A Python-based web scraper that collects news articles from Yogonet, processes them, and stores them in Google BigQuery. The application is containerized with Docker and can be deployed to Google Cloud Run.
- Docker installed (Docker Installation Guide)
- Google Cloud CLI installed (gcloud Installation Guide)
- A Google Cloud Project with enabled:
- BigQuery API
- Cloud Run API
- Artifact Registry API
The application requires the following environment variables:
| Variable | Description |
|---|---|
GCP_PROJECT_ID |
Your Google Cloud Project ID |
BQ_DATASET_ID |
BigQuery dataset name (default: news_data) |
BQ_TABLE_ID |
BigQuery table name (default: articles) |
GOOGLE_APPLICATION_CREDENTIALS |
Path to service account credentials |
-
Clone the repository:
git clone <repository-url> cd <repository-name>
-
Configure Google Cloud:
# Login to Google Cloud gcloud auth login # Set your project ID gcloud config set project YOUR_PROJECT_ID # Create a service account gcloud iam service-accounts create news-scraper \ --display-name="News Scraper Service Account" # Grant necessary permissions gcloud projects add-iam-policy-binding YOUR_PROJECT_ID \ --member="serviceAccount:news-scraper@YOUR_PROJECT_ID.iam.gserviceaccount.com" \ --role="roles/bigquery.admin" # Download service account key (saved as `credentials.json`) gcloud iam service-accounts keys create credentials.json \ --iam-account=news-scraper@YOUR_PROJECT_ID.iam.gserviceaccount.com
-
Create BigQuery Dataset:
bq mk --dataset YOUR_PROJECT_ID:news_data
Update the following variables in deploy.sh:
PROJECT_ID="YOUR_PROJECT_ID"
REGION="YOUR_PREFERRED_REGION"
ARTIFACT_REGISTRY="YOUR_REGISTRY_NAME"- Build the Docker image:
docker build -t news-scraper .- Run locally:
docker run --rm \
-e GCP_PROJECT_ID=YOUR_PROJECT_ID \
-e BQ_DATASET_ID=news_data \
-e BQ_TABLE_ID=articles \
-e GOOGLE_APPLICATION_CREDENTIALS=/app/credentials.json \
-v "$(pwd)/credentials.json:/app/credentials.json:ro" \
-v "$(pwd)/output:/app/output" \
news-scraper- Create Artifact Registry repository:
gcloud artifacts repositories create YOUR_REGISTRY_NAME \
--repository-format=docker \
--location=YOUR_PREFERRED_REGION- Deploy to Cloud Run:
chmod +x deploy.sh
./deploy.shTo run the unit tests, execute the following command in the project directory:
pytest tests/ -v├── scraper.py # Main scraping logic
├── Dockerfile # Container configuration
├── deploy.sh # Deployment script
├── requirements.txt # Python dependencies
├── tests/
│ └── test_scraper.py # Unit tests
└── README.md # DocumentationSee requirements.txt for Python dependencies:
google-cloud-bigquery==3.17.2
mock==5.0.1
pandas==2.2.0
pyarrow==15.0.0
pytest==7.3.1
requests==2.31.0
selenium==4.17.2
- Credentials not found: Ensure your credentials.json is in the correct location and mounted properly in Docker.

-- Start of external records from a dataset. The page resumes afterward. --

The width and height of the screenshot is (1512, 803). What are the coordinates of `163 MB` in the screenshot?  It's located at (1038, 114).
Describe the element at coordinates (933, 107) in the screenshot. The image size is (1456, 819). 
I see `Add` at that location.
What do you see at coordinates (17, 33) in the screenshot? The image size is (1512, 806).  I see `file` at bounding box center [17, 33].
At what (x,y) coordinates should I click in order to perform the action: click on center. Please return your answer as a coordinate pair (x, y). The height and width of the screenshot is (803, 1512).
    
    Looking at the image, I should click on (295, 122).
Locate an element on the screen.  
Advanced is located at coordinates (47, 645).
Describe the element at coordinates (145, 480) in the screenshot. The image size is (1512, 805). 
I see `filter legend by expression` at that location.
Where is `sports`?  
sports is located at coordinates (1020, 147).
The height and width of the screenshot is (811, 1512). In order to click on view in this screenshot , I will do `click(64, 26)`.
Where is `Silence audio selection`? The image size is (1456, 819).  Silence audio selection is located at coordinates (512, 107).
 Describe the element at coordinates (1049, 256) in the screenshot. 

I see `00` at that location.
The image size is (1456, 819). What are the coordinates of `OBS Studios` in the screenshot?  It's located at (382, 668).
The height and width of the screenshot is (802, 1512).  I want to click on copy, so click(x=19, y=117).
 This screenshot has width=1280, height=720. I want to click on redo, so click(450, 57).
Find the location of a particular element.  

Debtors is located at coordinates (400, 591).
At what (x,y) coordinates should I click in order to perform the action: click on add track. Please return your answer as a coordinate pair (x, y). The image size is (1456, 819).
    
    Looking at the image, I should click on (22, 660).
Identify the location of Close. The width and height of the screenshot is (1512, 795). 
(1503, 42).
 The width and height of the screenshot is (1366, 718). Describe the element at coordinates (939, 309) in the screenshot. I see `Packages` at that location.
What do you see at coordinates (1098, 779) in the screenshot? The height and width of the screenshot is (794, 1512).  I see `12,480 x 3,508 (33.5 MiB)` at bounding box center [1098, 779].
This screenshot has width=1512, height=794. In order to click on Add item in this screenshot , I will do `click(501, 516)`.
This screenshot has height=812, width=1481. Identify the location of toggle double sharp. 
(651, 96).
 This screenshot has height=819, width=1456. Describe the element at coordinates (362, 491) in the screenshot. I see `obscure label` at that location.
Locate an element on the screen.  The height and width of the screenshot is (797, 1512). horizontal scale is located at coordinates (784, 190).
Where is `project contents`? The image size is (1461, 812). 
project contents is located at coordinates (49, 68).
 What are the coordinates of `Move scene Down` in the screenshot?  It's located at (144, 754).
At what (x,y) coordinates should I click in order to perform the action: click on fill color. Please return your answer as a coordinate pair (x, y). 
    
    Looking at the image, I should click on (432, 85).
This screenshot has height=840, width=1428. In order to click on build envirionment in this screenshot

- Permission denied: Verify your service account has the correct IAM roles.
- Docker mount issues on Windows: Use Windows path format:
C:\path\to\credentials.json:/app/credentials.json:ro
The scraper creates a table with the following schema:
| Field | Type | Description |
|---|---|---|
| title | STRING | Article title |
| kicker | STRING | Text above headline |
| link | STRING | Article URL |
| image | STRING | Image URL |
| title_word_count | INTEGER | Word count |
| title_char_count | INTEGER | Character count |
| capital_words | ARRAY | Words starting with capital letter |
| scrape_date | TIMESTAMP | Scraping timestamp |
This project is licensed under the MIT License. See LICENSE.md for details.